Verbatim copy without images: repeat the records in full.

─── Material for this exercise

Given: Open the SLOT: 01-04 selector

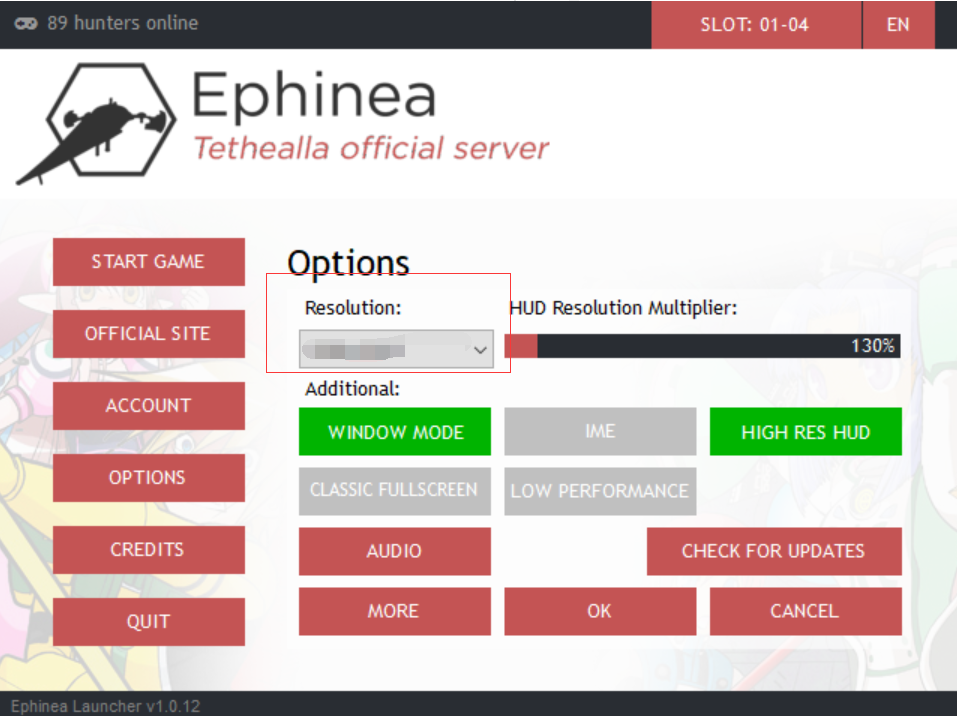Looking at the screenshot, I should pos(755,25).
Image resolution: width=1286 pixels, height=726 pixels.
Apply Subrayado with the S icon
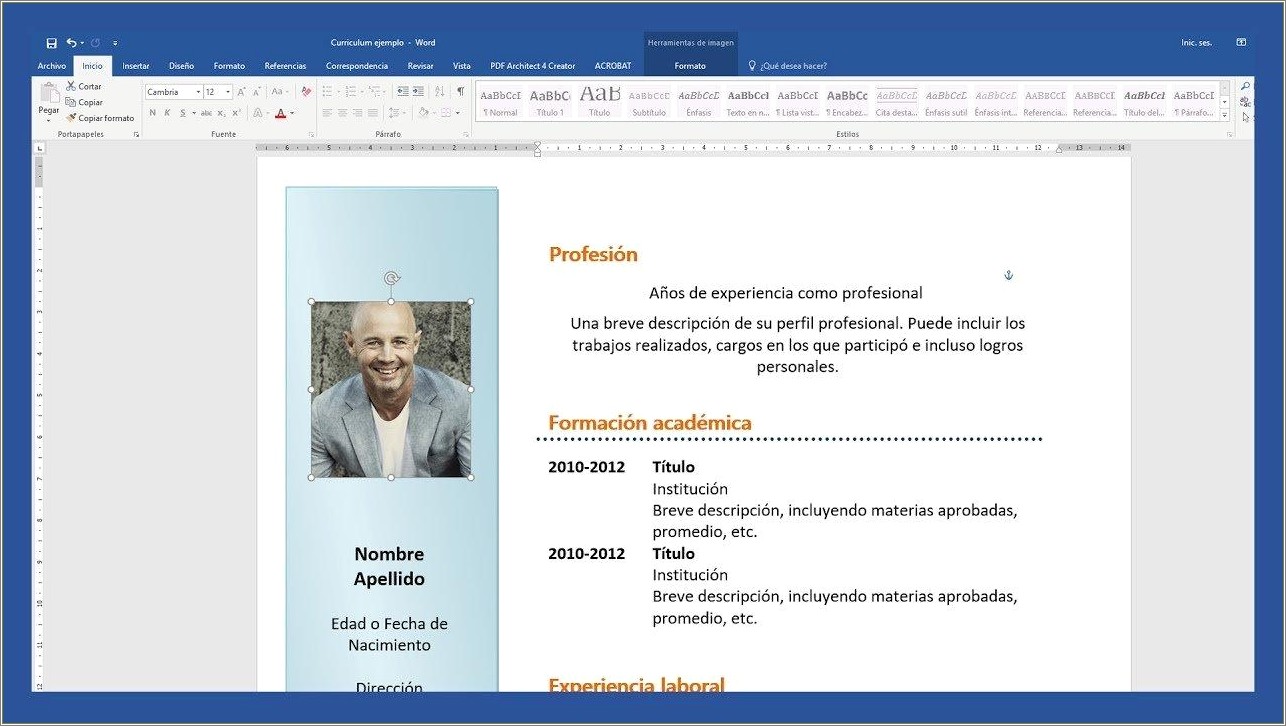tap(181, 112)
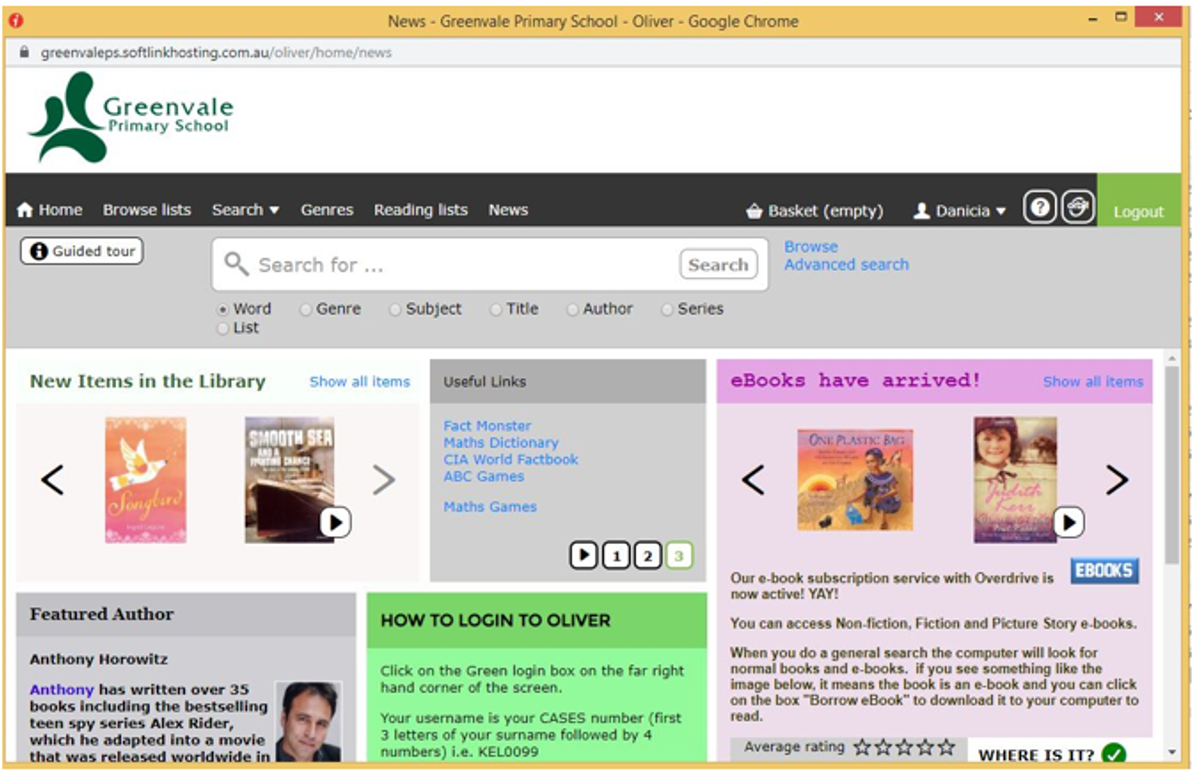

──────

=== Output for this exercise ===
Given: Open the SLOT: 01-04 selector

Looking at the screenshot, I should pos(755,25).
Image resolution: width=1286 pixels, height=726 pixels.
Apply Subrayado with the S icon
tap(181, 112)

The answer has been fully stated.